**TRY IT:**
Output, word for word, each line from the one with "The width and" through the end of the listing below, excluding every picture.

━━ THE DATA

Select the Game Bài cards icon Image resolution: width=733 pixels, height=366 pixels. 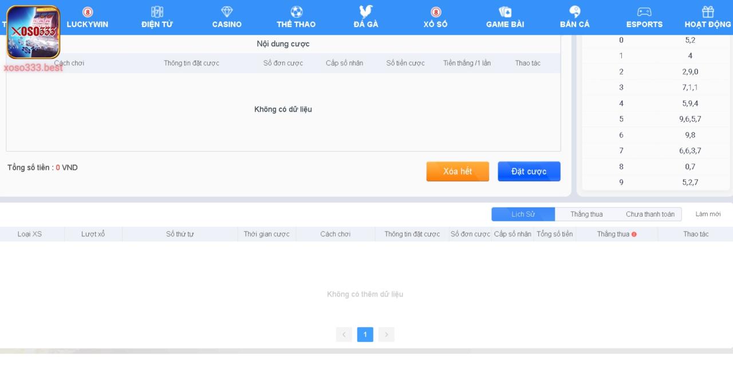tap(505, 12)
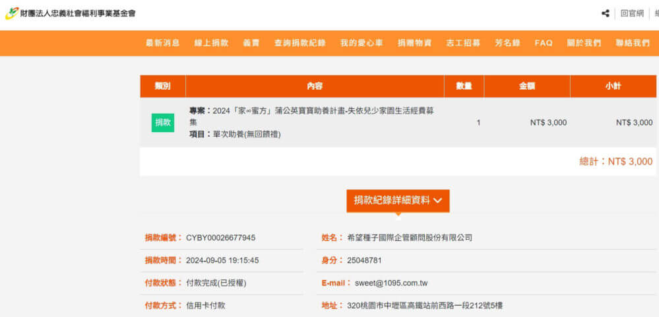Viewport: 659px width, 317px height.
Task: Open 聯絡我們 contact page
Action: coord(633,43)
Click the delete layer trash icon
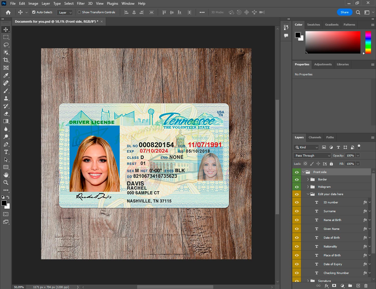Image resolution: width=376 pixels, height=289 pixels. pyautogui.click(x=366, y=286)
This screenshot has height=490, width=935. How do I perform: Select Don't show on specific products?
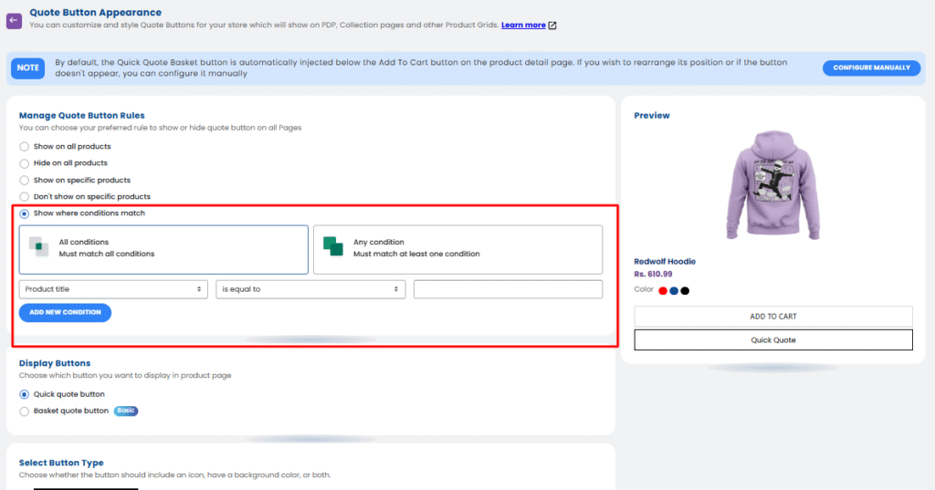25,197
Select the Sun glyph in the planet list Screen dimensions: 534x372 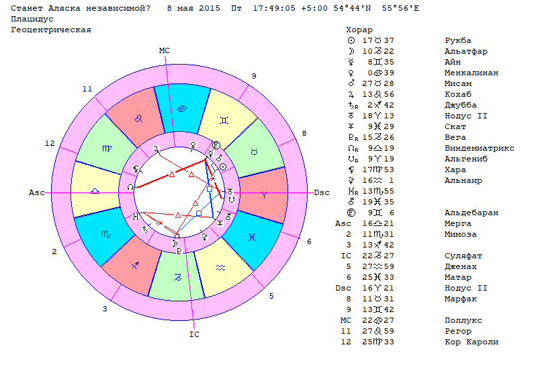click(351, 41)
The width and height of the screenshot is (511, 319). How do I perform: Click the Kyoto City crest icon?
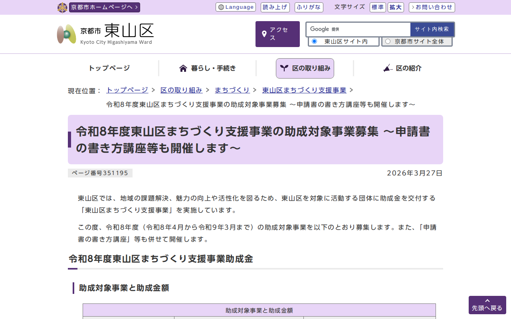pyautogui.click(x=62, y=8)
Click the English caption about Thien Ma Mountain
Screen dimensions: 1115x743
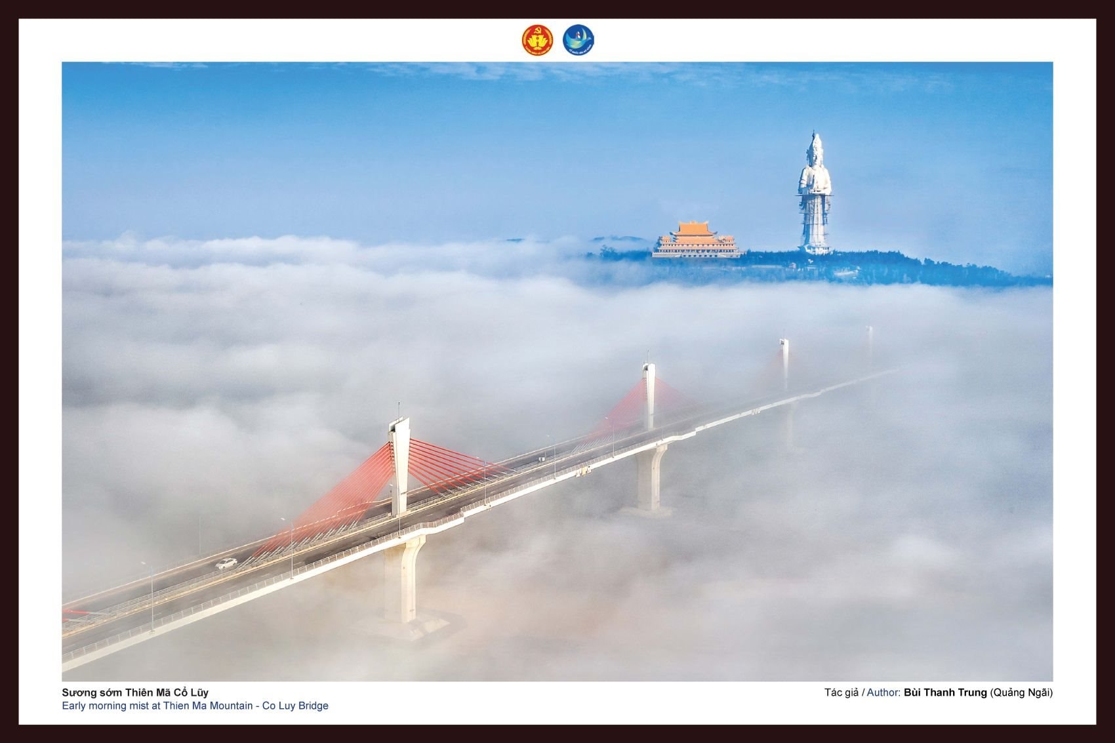(195, 706)
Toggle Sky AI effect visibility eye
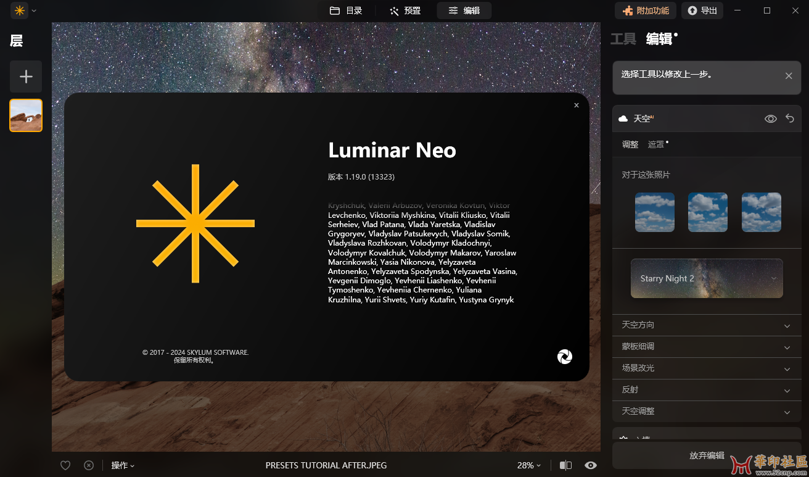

━━━━

**OUTPUT:**
The width and height of the screenshot is (511, 319). How do I perform: Click the Kyoto City crest icon?
pyautogui.click(x=62, y=8)
Click the English caption about Thien Ma Mountain
Screen dimensions: 1115x743
(195, 706)
Toggle Sky AI effect visibility eye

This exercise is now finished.